Passage for review:
= = = =
President Joe Biden recently held a call with Dr. Rob Califf, the former FDA commissioner, who is now under consideration to lead the agency again, according to two people familiar with the conversation.
The call last week was seen as a next step in Califf’s vetting for the job, which acting commissioner Dr. Janet Woodcock currently holds, though a final decision has not been made.
For nine months, Biden struggled to find a candidate who is both qualified and could win Senate confirmation. The White House ruled out Woodcock after it became clear she would face steep opposition from a handful of lawmakers, including West Virginia Democratic Sen. Joe Manchin, for how liberally the FDA approved opioids when she ran the drug division within the agency.
Woodcock cannot legally stay on as the acting head past November 15 unless a permanent commissioner has been nominated. A White House official told CNN no final decision has been made as of Sunday. Politico previously reported a conversation between Biden and Califf.
The deadline comes as the White House has another key health leadership role to fill, with the decision of Dr. Francis Collins, the National Institutes of Health director, to step down by the end of the year. Collins has led the agency for more than a decade.
Sources close to the FDA nomination process have said the administration spent time over the last 10 months looking at recommendations for the role, including from former FDA commissioners, and even putting some candidates through a vetting process, only to come up short so far.
= = = =
[Saved entries]
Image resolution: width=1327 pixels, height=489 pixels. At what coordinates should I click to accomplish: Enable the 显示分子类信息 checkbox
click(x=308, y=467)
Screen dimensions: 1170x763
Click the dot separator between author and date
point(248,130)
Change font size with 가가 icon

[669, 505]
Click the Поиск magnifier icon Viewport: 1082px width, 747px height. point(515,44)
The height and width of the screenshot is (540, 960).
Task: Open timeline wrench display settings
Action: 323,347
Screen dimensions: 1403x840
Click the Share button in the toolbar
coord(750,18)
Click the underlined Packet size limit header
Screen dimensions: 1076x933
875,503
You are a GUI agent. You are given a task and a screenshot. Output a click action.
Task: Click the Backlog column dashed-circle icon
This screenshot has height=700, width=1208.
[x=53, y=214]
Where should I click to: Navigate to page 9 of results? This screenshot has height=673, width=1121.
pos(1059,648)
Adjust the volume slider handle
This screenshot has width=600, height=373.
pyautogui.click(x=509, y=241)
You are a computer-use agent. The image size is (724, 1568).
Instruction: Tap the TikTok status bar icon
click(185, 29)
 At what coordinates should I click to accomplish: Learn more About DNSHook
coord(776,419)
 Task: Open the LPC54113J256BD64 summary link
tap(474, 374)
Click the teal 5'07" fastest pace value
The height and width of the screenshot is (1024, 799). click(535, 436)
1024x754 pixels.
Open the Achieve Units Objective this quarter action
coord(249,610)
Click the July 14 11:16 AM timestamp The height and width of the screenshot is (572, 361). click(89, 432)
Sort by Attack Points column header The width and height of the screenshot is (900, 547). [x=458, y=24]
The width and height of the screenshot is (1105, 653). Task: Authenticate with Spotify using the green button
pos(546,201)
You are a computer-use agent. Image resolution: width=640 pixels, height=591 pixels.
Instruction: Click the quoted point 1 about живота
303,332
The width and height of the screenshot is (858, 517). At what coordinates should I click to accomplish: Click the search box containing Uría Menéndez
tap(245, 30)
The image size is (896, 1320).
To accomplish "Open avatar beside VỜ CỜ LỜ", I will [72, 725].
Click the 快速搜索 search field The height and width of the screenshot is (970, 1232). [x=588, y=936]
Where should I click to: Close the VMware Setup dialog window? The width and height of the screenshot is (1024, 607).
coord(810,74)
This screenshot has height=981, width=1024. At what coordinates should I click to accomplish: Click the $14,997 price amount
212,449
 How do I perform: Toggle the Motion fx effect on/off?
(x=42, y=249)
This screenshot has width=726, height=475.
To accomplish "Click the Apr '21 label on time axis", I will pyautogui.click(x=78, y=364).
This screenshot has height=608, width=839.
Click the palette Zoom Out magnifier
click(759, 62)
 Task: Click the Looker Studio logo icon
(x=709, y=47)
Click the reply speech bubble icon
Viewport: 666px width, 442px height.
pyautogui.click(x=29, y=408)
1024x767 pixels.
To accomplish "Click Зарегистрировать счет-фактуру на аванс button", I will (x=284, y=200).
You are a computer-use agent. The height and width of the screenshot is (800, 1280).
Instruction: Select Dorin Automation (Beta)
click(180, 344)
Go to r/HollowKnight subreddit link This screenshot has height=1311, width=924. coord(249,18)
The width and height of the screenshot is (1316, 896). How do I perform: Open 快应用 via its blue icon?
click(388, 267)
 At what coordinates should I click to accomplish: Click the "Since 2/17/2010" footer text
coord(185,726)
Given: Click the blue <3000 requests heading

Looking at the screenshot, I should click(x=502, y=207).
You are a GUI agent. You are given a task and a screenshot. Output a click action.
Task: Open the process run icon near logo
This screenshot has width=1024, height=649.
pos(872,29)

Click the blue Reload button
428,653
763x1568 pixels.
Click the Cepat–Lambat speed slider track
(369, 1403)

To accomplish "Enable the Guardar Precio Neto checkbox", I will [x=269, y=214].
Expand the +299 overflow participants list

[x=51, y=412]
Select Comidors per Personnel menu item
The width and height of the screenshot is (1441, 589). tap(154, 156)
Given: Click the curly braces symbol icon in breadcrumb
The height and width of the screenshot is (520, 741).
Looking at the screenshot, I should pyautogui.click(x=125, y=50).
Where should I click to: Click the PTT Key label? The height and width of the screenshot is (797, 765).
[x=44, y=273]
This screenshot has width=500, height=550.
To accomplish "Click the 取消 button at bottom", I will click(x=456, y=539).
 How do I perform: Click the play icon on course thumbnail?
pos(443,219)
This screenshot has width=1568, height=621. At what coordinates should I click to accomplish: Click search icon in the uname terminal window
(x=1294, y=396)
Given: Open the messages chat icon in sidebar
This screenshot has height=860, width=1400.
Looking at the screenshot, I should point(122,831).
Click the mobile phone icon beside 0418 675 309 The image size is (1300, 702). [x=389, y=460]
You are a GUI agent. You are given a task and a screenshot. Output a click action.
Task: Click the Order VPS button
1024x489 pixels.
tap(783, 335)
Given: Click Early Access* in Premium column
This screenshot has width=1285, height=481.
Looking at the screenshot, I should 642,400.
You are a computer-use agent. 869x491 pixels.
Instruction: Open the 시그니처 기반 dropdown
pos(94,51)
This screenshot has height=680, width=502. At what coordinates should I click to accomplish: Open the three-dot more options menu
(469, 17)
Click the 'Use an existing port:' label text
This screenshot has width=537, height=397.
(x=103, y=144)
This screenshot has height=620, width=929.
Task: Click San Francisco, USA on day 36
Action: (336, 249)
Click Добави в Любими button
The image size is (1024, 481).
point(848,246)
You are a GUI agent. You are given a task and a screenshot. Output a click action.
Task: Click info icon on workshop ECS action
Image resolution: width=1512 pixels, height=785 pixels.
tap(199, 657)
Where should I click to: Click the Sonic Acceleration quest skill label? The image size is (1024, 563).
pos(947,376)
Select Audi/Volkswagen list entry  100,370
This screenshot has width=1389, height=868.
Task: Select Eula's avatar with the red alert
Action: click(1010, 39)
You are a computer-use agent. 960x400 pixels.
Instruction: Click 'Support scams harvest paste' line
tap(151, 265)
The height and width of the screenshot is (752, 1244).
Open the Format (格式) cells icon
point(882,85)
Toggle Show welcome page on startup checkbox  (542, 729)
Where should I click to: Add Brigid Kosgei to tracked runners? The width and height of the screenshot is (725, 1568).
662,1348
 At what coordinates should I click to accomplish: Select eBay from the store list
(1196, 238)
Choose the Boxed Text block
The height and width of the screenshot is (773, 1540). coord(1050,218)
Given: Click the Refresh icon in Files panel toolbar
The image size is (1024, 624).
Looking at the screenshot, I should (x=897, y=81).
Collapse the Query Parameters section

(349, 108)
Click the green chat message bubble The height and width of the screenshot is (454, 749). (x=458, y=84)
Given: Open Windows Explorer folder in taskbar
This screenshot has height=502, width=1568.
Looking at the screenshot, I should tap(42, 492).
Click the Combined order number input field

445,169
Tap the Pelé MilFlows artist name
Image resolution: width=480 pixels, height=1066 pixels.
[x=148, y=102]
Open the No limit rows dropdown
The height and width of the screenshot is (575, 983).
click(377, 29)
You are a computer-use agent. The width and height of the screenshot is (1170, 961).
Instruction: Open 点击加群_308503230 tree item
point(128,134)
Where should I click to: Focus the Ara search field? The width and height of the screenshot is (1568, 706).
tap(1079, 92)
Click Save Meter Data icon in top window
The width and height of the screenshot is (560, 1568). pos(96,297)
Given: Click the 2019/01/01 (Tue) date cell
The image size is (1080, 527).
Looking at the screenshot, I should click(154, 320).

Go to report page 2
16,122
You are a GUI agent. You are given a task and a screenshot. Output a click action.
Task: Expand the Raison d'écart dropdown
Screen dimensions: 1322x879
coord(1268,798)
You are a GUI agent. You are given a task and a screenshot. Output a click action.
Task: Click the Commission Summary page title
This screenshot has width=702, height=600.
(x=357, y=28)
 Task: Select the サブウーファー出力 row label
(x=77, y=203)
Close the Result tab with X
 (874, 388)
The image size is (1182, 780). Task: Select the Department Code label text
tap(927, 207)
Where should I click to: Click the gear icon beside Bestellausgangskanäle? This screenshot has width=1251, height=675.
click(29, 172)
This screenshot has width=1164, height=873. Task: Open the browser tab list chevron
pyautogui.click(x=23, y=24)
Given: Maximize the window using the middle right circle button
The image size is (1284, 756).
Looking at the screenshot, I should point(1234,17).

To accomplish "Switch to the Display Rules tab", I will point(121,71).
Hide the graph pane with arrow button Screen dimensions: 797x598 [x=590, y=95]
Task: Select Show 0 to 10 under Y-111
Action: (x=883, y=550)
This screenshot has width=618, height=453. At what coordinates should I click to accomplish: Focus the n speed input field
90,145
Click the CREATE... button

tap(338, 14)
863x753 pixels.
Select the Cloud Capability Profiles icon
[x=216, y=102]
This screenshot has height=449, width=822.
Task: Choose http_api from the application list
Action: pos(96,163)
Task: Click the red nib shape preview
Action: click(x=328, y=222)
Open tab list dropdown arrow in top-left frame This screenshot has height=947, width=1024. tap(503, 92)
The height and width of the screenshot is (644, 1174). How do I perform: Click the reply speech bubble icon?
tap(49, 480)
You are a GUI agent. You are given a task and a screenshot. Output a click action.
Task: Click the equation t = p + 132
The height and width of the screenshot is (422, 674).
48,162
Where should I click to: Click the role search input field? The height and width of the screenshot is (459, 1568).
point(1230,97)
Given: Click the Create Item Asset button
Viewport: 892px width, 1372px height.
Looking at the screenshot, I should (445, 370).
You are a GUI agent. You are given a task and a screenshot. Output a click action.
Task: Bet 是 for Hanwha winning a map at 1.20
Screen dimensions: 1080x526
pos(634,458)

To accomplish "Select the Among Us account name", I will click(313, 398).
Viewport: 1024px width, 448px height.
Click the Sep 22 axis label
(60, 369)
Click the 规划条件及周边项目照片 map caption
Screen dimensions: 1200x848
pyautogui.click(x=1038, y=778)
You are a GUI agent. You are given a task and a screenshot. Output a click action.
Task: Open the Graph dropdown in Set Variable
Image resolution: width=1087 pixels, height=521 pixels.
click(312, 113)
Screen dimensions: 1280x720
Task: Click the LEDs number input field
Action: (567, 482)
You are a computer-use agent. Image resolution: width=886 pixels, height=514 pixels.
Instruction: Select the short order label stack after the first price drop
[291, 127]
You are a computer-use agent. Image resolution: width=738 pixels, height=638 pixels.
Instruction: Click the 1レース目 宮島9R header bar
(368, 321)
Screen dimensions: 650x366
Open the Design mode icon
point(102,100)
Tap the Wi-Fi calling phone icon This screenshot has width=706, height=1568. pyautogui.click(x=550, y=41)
= = = =
Exercises:
#1 In the article on the FDA commissioner search, past what date can Woodcock not legally stay on as acting head unless a permanent commissioner has been nominated?
#2 Set down the part of the FDA commissioner article from "For nine months, Biden" up to and including "within the agency.".
#3 Take the article on the FDA commissioner search further, picking up after its last sentence.
These records were taken from a separate source.

Expected results:
#1 November 15

#2
For nine months, Biden struggled to find a candidate who is both qualified and could win Senate confirmation. The White House ruled out Woodcock after it became clear she would face steep opposition from a handful of lawmakers, including West Virginia Democratic Sen. Joe Manchin, for how liberally the FDA approved opioids when she ran the drug division within the agency.

#3
There has been an emphasis on looking for someone who understands the communication challenges of public health and the agency, rather than just focusing on an academic — prompted by what some see as verbal missteps from Dr. Rochelle Walensky, who helms the US Centers for Disease Control and Prevention.
Complicating matters even more is some recent internal turmoil at the agency.
Two senior leaders in the vaccine review office recently announced they were stepping down, as the agency has been working toward high-profile decisions around Covid-19 vaccine approvals, authorizations for younger children and booster shots. The retirements of Dr. Marion Gruber, director of the Office of Vaccines Research and Review at FDA’s Center for Biologics Evaluation and Research, and Dr. Philip Krause, deputy director of the office, were announced in an internal agency email.